DEAR RETINITIS PIGMENTOSA: AN OPEN LETTER TO MY MY VISION IMPAIRMENT

By Elin Williams (My Blurred World)

“I sometimes begrudgingly cast an eye over my blog’s archives, trying to pinpoint what posts shaped this online space into what it is today. I went as far back as January 2017 the other day and sitting there, at the beginning of the month, was an open letter I addressed to my vision impairment.”

“”I reluctantly clicked ‘read’, unsure of what words would greet me on the following page. Yes, I was right, I had every reason to cringe. Mind you, I might do exactly the same when looking back at this in 2023.

I carried on reading, curious as to what thoughts and feeling I captured on that day three years ago. My face was a picture of an array of unamused expressions as I neared the middle and then the end of the post and, amongst the depair I felt towards the words I had written, there was room in my mind to note how much had changed since I inevitably hit publish on the post.

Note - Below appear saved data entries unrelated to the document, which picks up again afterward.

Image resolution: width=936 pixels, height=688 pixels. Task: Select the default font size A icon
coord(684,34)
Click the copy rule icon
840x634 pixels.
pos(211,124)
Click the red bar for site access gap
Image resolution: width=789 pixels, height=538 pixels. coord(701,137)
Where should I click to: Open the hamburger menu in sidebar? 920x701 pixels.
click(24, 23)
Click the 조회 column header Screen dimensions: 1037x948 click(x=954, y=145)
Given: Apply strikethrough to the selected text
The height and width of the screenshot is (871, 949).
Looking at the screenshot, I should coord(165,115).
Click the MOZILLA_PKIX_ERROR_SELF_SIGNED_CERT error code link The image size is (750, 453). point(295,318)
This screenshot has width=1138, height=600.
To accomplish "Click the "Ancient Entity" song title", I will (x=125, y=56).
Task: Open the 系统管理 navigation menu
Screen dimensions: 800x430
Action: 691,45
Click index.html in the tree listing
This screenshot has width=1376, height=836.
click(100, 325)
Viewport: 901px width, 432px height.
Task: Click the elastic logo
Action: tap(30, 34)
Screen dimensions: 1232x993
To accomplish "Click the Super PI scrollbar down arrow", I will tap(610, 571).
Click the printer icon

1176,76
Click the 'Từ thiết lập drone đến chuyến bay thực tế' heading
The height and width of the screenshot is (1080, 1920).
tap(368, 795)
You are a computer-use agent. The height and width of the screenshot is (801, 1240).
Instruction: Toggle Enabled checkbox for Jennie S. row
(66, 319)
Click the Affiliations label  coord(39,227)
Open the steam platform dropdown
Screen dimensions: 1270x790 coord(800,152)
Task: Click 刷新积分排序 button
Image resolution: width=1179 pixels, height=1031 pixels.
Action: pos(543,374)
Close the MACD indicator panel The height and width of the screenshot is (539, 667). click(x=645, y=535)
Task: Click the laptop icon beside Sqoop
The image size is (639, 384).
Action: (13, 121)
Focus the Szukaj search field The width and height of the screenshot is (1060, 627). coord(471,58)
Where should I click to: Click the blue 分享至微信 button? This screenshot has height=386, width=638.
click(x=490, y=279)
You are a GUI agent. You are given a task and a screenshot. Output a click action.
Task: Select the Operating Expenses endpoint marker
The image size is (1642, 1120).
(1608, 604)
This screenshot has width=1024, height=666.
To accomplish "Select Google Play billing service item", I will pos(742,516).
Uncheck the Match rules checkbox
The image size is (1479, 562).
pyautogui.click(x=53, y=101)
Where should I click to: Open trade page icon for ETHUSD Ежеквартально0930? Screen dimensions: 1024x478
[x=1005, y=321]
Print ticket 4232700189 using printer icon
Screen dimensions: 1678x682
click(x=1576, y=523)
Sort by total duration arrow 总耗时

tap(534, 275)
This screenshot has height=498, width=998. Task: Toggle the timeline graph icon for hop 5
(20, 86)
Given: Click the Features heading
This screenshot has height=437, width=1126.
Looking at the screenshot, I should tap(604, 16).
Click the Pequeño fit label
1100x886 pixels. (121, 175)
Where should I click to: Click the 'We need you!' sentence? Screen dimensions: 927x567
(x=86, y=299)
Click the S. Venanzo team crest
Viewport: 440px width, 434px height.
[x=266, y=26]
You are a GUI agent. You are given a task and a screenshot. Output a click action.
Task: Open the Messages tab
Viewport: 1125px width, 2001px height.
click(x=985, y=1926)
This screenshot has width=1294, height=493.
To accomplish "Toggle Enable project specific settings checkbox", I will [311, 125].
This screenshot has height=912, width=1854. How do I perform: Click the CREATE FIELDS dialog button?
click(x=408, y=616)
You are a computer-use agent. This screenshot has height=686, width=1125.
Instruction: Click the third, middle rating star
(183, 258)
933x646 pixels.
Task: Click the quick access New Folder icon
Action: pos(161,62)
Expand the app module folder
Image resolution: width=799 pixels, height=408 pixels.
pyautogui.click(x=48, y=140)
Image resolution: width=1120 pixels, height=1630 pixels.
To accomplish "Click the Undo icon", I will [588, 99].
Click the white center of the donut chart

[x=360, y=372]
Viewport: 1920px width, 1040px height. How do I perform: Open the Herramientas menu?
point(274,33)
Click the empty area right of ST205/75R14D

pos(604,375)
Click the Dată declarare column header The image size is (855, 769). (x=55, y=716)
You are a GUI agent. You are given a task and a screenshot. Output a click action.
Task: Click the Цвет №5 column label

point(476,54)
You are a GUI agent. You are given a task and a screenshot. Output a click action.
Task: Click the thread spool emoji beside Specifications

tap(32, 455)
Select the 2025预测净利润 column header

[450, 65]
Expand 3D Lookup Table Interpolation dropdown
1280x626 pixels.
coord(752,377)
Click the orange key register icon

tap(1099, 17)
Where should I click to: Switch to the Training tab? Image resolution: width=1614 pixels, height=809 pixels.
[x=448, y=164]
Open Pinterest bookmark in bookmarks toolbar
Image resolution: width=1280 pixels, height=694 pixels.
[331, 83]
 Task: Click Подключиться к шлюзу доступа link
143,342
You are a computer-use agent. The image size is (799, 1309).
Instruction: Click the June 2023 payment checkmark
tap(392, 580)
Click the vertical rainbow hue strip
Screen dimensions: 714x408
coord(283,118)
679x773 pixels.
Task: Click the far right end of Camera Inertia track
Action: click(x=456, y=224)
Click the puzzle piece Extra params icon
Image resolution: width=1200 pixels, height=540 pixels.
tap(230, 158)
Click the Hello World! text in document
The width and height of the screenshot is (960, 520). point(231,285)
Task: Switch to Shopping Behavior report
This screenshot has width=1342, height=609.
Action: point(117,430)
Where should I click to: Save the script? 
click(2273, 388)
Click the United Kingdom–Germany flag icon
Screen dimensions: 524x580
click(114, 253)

So many details of my vision impairment have changed in the mere three years that have passed by, so I though it was about time for an updated version.”

AN OPEN LETTER TO MY VISION IMPAIRMENT

“Dear Retinitis Pigmentosa

Do you remember how much I used to resent you? How much I wish you didn’t esist. It’s almost been 19 years since you first caused a symptom and this year marks 10 years since living with you meant that my eyesight was branded too poor to stay in the boundaries of ‘partially sighted’.

I no longer hate you. In fact, I accept you. But as you continue to steal more eyesight every day like a dog always wanting more food, always hungry for more, I remember the hate I used to feel for you so deeply.

You create this emptiness, a hole that doesn’t yet have the beating heart of acceptance and, although I don’t find myself lingering in that space as often anymore, it still exists. There’s familiarity rooted in that empty space; I remember it well and recognise it as a place where my mind wanders to when you present pain or cause my world to blur and fade more than it already has.”